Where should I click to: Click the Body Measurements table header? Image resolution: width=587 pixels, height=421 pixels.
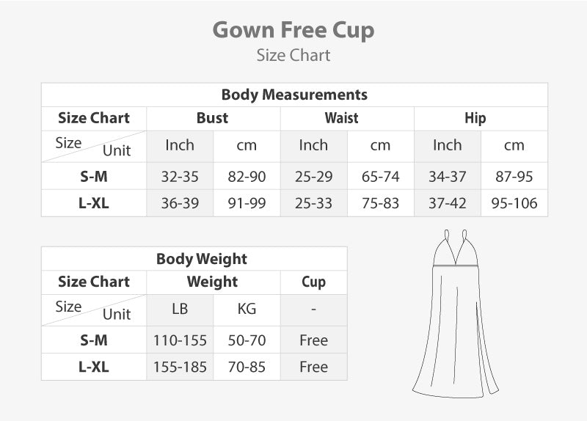click(294, 95)
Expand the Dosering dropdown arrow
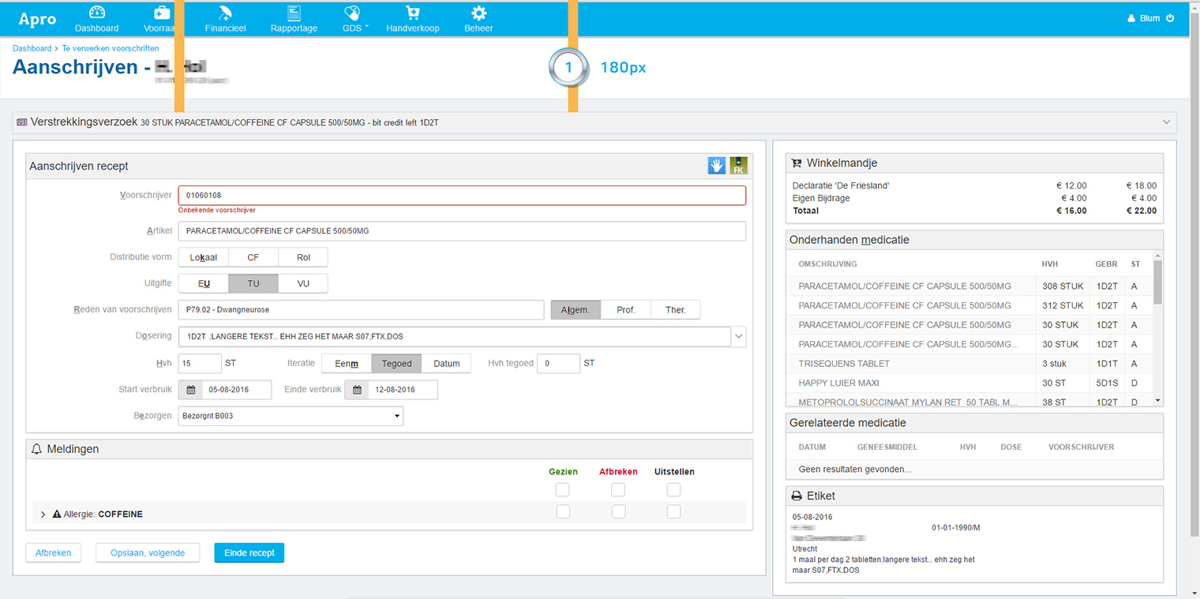1200x599 pixels. coord(738,336)
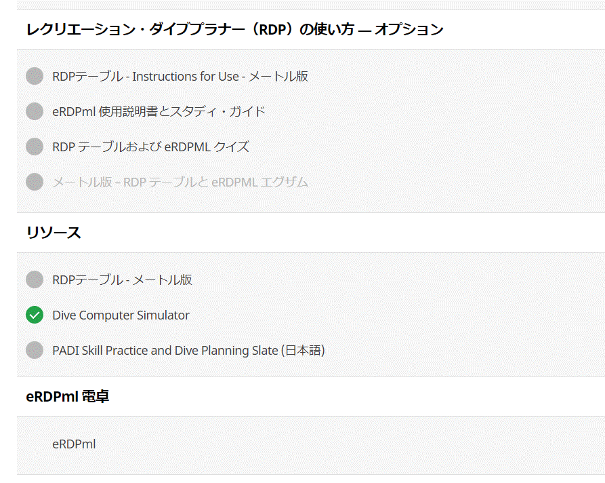Viewport: 605px width, 483px height.
Task: Click empty row area right of Dive Computer Simulator
Action: [398, 315]
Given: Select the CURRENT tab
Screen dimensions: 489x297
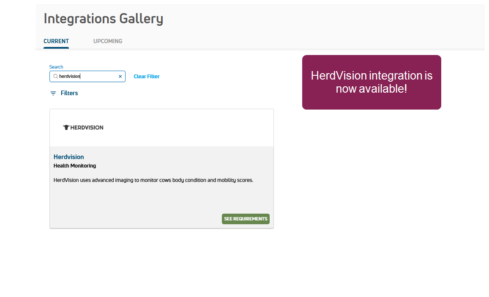Looking at the screenshot, I should point(56,41).
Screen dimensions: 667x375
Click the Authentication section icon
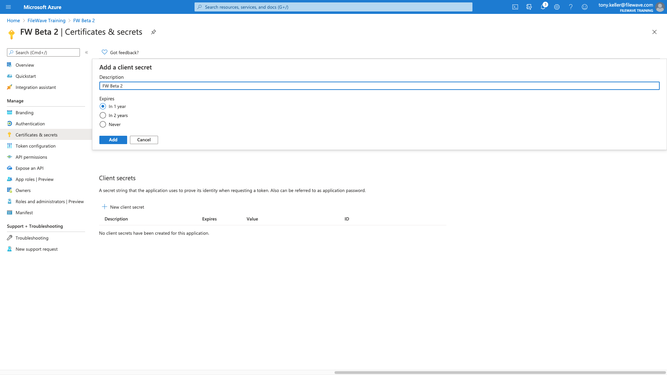tap(10, 124)
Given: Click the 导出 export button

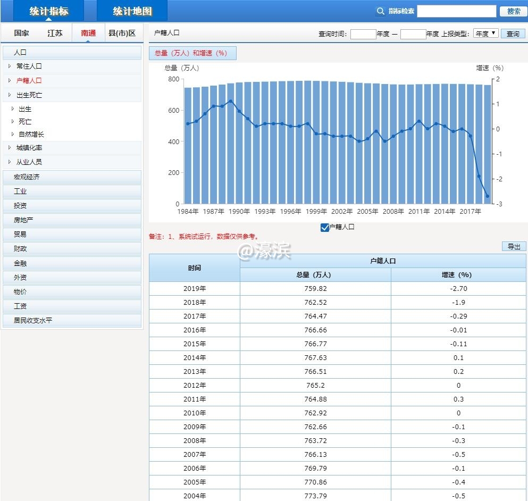Looking at the screenshot, I should coord(513,246).
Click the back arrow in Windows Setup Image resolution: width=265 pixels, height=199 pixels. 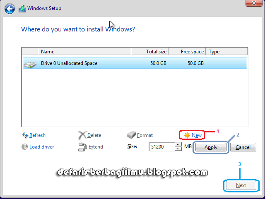pyautogui.click(x=10, y=8)
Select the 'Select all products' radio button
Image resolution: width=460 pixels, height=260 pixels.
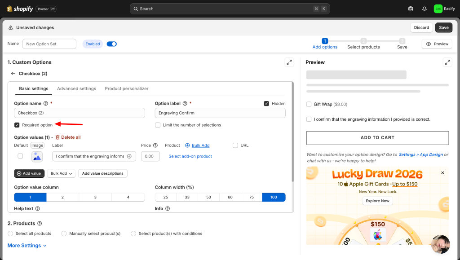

### TASK
Among the records, find all lines that include the string "Select" and return them.

### TASK SOLUTION
Given: Select the CURRENT tab
Select the 'Select all products' radio button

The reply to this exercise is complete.